From: "J. Bruce Fields" <bfields@fieldses.org>
Subject: Re: [PATCH 2/5] nfsd41: bound forechannel drc size by memory usage
Date: Fri, 28 Aug 2009 16:56:53 -0400
Message-ID: <20090828205653.GC2462@fieldses.org>
References: <1251389264-3009-1-git-send-email-andros@netapp.com> <1251389264-3009-2-git-send-email-andros@netapp.com> <1251389264-3009-3-git-send-email-andros@netapp.com> <20090828204115.GB2462@fieldses.org>
Mime-Version: 1.0
Content-Type: text/plain; charset=us-ascii
Cc: linux-nfs@vger.kernel.org, pnfs@linux-nfs.org
To: andros@netapp.com
In-Reply-To: <20090828204115.GB2462@fieldses.org>
Sender: linux-nfs-owner@vger.kernel.org

On Fri, Aug 28, 2009 at 04:41:16PM -0400, bfields wrote:
> Looks basically fine, but there are a few nitpicky problems:
> 
> On Thu, Aug 27, 2009 at 12:07:41PM -0400, andros@netapp.com wrote:
> > From: Andy Adamson <andros@netapp.com>
> > 
> > By using the requested ca_maxresponsesize_cached * ca_maxresponses to bound
> > a forechannel drc request size, clients can tailor a session to usage.
> > 
> > For example, an I/O session (READ/WRITE only) can have a much smaller
> > ca_maxresponsesize_cached (for only WRITE compound responses) and a lot larger
> > ca_maxresponses to service a large in-flight data window.
> > 
> > Signed-off-by: Andy Adamson <andros@netapp.com>
> > ---
> >  fs/nfsd/nfs4state.c        |   60 +++++++++++++++++++++++++++++++------------
> >  include/linux/nfsd/state.h |    8 ++++-
> >  2 files changed, 49 insertions(+), 19 deletions(-)
> > 
> > diff --git a/fs/nfsd/nfs4state.c b/fs/nfsd/nfs4state.c
> > index ddfd36f..a691139 100644
> > --- a/fs/nfsd/nfs4state.c
> > +++ b/fs/nfsd/nfs4state.c
> > @@ -414,34 +414,60 @@ gen_sessionid(struct nfsd4_session *ses)
> >  }
> >  
> >  /*
> > - * Give the client the number of slots it requests bound by
> > - * NFSD_MAX_SLOTS_PER_SESSION and by nfsd_drc_max_mem.

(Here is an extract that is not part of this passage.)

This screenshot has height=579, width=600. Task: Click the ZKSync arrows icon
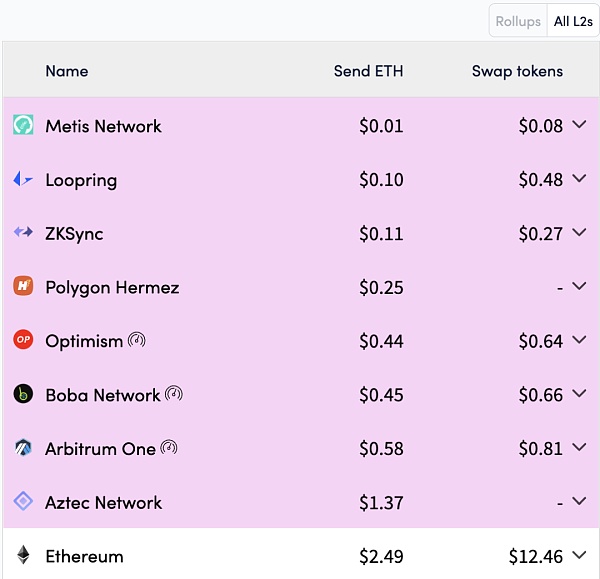(23, 233)
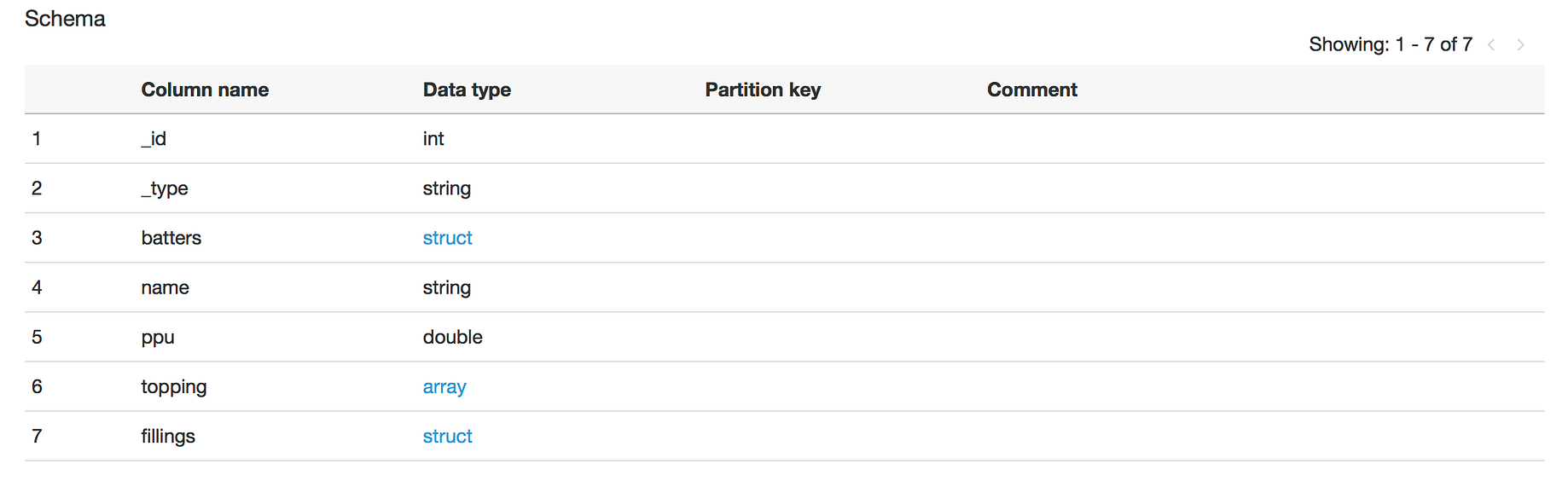Select the name column row

[784, 287]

> > + * 32 bytes of RPC header and 44 bytes of sequence operation response
> > + * not included in NFSD_SLOT_CACHE_SIZE
> > + * */
> > +#define NFSD_MIN_HDR_SEQ_SZ  (32 + 44)
> 
> I took a look at a trace and got 24 for the rpc header (xid through
> accept state), 12 for compound header (status, empty tag, opcount), and
> 44 for the sequence response (opcode through status flags), 80
> together--could you double check this?
> 
> > +
> > +/*
> > + * Give the client the number of ca_maxresponsesize_cached slots it requests
> > + * bounded by NFSD_SLOT_CACHE_SIZE, NFSD_MAX_MEM_PER_SESSION and by
> > + * nfsd_drc_max_mem. Do not allow more than NFSD_MAX_SLOTS_PER_SESSION.
> > + *
> > + * The ca_maxresponssize_cached definition includes the size
> > + * of the rpc header with the variable length security flavor credential
> > + * plus verifier (32 bytes with AUTH_SYS and NULL verifier)
> 
> Note there's no credential in the response, just a verifier.   My
> attempt at these two comments:
> 
> /*
>  * The protocol defines ca_maxresponssize_cached to include the size of
>  * the rpc header, but all we need to cache is the data starting after
>  * the end of the initial SEQUENCE operation--the rest we regenerate
>  * each time.  Therefore we can advertise a ca_maxresponssize_cached
>  * value that is the number of bytes in our cache plus a few additional
>  * bytes.  In order to stay on the safe side, and not promise more than
>  * we can cache, those additional bytes must be the minimum possible: 24
>  * bytes of rpc header (xid through accept state, with AUTH_NULL
>  * verifier), 12 for the compound header (with zero-length tag), and 44
>  * for the SEQUENCE op response:
>  */
> #define NFSD_MIN_HDR_SEQ_SZ  (24 + 12 + 44)
> 
> /*
>  * Give the client the number of ca_maxresponsesize_cached slots it
>  * requests, of size bounded by NFSD_SLOT_CACHE_SIZE,
>  * NFSD_MAX_MEM_PER_SESSION, and nfsd_drc_max_mem. Do not allow more
>  * than NFSD_MAX_SLOTS_PER_SESSION.
>  *
>  * If we run out of reserved DRC memory we should (up to a point)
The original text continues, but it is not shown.